## [Stored data]
= Beginning of Section =

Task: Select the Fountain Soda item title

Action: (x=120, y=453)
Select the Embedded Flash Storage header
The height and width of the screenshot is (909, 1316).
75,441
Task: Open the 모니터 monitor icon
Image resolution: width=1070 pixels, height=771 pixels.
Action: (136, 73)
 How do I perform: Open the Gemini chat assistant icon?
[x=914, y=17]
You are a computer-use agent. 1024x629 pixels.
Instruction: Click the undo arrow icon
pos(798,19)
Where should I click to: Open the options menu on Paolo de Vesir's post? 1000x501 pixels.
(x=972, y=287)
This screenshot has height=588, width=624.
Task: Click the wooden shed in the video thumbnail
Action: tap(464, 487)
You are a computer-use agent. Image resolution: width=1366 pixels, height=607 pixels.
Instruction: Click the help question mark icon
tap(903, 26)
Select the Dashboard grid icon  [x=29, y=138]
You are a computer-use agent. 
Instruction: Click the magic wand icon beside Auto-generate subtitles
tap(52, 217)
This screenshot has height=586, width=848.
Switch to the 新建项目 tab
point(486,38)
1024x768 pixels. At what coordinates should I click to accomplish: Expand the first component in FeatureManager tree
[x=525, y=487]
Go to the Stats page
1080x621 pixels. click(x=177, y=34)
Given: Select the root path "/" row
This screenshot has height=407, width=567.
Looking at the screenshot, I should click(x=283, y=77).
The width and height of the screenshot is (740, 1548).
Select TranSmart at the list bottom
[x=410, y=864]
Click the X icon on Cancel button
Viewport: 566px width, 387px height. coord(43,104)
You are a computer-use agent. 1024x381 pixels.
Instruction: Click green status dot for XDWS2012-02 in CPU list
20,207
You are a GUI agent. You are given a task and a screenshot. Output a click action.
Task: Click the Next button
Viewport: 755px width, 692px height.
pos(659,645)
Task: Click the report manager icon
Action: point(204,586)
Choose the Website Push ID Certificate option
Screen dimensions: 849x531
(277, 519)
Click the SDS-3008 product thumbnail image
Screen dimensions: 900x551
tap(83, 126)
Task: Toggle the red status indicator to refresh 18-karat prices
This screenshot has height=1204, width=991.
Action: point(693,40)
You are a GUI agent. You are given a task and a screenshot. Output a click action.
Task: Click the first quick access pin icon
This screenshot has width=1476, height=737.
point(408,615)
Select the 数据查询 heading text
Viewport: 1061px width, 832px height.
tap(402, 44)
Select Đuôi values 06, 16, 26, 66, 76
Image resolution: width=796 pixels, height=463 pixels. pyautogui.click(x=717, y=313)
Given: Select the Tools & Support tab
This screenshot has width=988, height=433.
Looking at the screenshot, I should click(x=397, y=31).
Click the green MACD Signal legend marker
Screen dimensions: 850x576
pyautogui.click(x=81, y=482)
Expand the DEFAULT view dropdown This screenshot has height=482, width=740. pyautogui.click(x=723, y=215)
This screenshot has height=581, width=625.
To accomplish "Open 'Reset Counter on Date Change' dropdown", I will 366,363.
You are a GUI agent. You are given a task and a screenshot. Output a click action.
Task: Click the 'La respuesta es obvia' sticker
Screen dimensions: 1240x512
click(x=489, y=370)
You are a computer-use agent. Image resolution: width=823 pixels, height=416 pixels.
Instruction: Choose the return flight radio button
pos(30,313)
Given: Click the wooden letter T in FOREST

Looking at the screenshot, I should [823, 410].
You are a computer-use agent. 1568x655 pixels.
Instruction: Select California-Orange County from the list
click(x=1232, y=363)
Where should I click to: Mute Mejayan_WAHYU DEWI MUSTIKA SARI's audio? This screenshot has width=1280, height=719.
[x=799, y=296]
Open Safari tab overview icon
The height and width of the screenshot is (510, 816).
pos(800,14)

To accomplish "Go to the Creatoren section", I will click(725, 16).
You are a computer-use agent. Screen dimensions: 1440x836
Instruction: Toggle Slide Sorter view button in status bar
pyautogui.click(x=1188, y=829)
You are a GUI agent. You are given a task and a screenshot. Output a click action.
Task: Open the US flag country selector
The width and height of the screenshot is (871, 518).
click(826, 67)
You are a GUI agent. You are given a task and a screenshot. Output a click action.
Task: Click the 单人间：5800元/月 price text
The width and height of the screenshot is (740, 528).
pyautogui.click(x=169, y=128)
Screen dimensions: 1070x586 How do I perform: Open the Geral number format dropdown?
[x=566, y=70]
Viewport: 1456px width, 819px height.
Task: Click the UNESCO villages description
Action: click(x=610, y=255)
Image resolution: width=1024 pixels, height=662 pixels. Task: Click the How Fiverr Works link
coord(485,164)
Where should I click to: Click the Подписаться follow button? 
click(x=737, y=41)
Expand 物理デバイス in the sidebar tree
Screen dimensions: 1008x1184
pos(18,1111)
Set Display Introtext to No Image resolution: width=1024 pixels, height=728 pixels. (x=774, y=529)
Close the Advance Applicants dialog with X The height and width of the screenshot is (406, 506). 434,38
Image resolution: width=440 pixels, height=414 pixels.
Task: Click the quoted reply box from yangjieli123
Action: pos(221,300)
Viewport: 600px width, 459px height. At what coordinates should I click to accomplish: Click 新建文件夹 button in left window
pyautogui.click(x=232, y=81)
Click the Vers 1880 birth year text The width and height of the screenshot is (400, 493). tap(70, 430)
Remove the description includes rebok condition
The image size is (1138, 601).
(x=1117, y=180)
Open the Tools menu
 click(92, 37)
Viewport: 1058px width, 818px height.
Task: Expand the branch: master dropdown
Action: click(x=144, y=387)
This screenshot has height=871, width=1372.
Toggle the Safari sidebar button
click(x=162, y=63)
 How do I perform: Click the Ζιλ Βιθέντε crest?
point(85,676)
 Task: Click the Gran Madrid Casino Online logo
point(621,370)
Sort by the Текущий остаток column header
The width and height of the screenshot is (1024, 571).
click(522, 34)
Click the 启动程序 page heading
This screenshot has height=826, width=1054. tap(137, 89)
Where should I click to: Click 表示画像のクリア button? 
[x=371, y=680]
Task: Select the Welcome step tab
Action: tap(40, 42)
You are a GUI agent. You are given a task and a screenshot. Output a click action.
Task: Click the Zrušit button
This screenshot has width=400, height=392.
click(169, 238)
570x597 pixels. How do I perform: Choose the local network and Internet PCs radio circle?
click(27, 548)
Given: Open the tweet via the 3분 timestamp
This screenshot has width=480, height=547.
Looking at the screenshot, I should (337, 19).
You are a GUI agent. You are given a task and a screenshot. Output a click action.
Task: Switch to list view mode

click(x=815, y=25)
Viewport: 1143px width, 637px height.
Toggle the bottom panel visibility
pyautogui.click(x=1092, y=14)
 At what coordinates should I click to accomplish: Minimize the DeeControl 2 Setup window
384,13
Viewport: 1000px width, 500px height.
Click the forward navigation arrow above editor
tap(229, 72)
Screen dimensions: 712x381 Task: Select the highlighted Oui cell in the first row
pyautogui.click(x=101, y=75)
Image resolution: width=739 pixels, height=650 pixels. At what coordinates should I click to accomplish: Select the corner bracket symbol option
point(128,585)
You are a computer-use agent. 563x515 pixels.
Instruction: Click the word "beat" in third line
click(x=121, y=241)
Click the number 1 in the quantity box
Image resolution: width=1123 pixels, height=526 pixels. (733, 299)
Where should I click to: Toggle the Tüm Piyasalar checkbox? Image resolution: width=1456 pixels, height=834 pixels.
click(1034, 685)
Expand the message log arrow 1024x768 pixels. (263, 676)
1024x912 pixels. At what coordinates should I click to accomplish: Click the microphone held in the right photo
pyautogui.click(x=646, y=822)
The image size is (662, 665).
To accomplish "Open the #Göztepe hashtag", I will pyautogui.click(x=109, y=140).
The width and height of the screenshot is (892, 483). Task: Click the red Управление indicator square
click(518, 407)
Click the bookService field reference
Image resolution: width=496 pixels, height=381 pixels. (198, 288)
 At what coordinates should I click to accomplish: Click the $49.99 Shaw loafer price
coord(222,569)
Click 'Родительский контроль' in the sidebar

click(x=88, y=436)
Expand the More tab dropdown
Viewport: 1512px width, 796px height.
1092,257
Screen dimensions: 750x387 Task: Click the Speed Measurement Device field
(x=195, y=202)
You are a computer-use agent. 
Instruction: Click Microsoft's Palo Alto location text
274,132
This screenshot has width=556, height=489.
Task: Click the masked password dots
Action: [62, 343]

= End of Section =

## [Exercise details]
Using the data above, reproduce exactly the lines from the line that contains "Click the SDS-3008 product thumbnail image" through the line that contains "Task: Click the first quick access pin icon", including both.

## [Solution]
Click the SDS-3008 product thumbnail image
Screen dimensions: 900x551
tap(83, 126)
Task: Toggle the red status indicator to refresh 18-karat prices
This screenshot has height=1204, width=991.
Action: point(693,40)
You are a GUI agent. You are given a task and a screenshot. Output a click action.
Task: Click the first quick access pin icon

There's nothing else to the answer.